Oui, sans problèmes. Dongala est un auteur congolais vivant qui est représenté à Brazzaville. Je crois qu’au Congo, nous avons cette chance de rire de nous-mêmes sans trop d’hésitations !
Comparativement à d’autres pays, la littérature congolaise est d’une extraordinaire vivacité.
C’est vrai que l’activité culturelle et artistique au Congo est très dense, pour ce petit pays de près de 2 millions d’habitants. Mais elle souffre d’un problème de diffusion, que se soit dans le domaine de la littérature ou des arts scéniques. Brazzaville a un public, des lecteurs, des écrivains ; malheureusement la rencontre n’a pas lieu.
Le Congo a eu la chance d’être un pays d’Afrique centrale scolarisé à 100%. Le contact a été aisé avec les colonisateurs, ce qui n’a pas été le cas pour la RDC. Au Congo, les missionnaires n’ont pas rencontré une grande résistance, ce qui a permis aux Congolais d’être facilement et rapidement scolarisés. Ils en sont venus à s’exprimer en français sans que cela leur pose de difficultés.

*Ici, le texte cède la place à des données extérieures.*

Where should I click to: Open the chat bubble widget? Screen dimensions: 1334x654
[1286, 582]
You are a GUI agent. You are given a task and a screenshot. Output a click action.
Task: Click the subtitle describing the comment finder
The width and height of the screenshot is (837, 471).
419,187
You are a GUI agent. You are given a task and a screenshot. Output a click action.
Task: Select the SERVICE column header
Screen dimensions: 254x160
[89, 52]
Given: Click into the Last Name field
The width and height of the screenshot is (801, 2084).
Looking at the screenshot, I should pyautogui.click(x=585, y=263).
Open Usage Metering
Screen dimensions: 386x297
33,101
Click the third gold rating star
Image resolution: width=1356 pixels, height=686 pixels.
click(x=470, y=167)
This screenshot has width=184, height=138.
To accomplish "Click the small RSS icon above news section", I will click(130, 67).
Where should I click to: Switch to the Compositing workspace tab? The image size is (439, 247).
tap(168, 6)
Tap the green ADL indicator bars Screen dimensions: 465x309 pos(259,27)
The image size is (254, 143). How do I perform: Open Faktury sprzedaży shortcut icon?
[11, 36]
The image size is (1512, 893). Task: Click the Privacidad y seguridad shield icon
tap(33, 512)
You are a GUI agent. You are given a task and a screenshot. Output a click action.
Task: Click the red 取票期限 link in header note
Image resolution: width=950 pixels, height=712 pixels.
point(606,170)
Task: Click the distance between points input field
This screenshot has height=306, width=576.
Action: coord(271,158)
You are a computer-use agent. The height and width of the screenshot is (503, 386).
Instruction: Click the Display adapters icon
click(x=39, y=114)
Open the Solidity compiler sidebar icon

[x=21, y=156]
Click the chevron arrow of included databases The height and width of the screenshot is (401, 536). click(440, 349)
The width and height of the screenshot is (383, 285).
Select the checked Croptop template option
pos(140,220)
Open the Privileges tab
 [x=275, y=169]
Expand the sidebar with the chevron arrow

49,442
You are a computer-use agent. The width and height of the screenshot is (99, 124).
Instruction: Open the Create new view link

Aujourd’hui, dans le contexte de l’après guerre, comment renaît la vie culturelle et comment se situe le théâtre ?
Les espaces culturels à Brazzaville étaient déjà un problème en temps de paix, cela s’est considérablement aggravé depuis ! Brazza avait dans les années 80 une trentaine de compagnies théâtrales, une cinquantaine de groupes de musique, cinq festivals. Nous avions des espaces culturels, on pouvait jouer dans les rues, au Centre culturel français, au Centre de formation et de recherche d’art dramatique et dans les quartiers. Depuis la guerre, il n’existe presque plus d’écoles, plus d’espaces culturels, et le CCF qui reste le mieux adapté à recevoir les productions artistiques n’a pas la capacité d’accueillir tout le monde.
Des associations culturelles sont en train de s’organiser pour faire renaître les quartiers. D’ici quelques mois, Brazzaville pourra revivre. Le Festival panafricain de la musique (Fespam) s’impose petit à petit à Brazza ; l’association Nouvel Art va reprendre avec le festival Expression 7 et l’association Tchicaya U Tam’si a ouvert pour les jeunes des espaces culturels. Le rendez vous qui hier n’avait pas lieu est en train de se préparer ! Le problème majeur du manque de lieux sera résolu du moment que les artistes congolais s’investiront dans la création d’espaces culturels.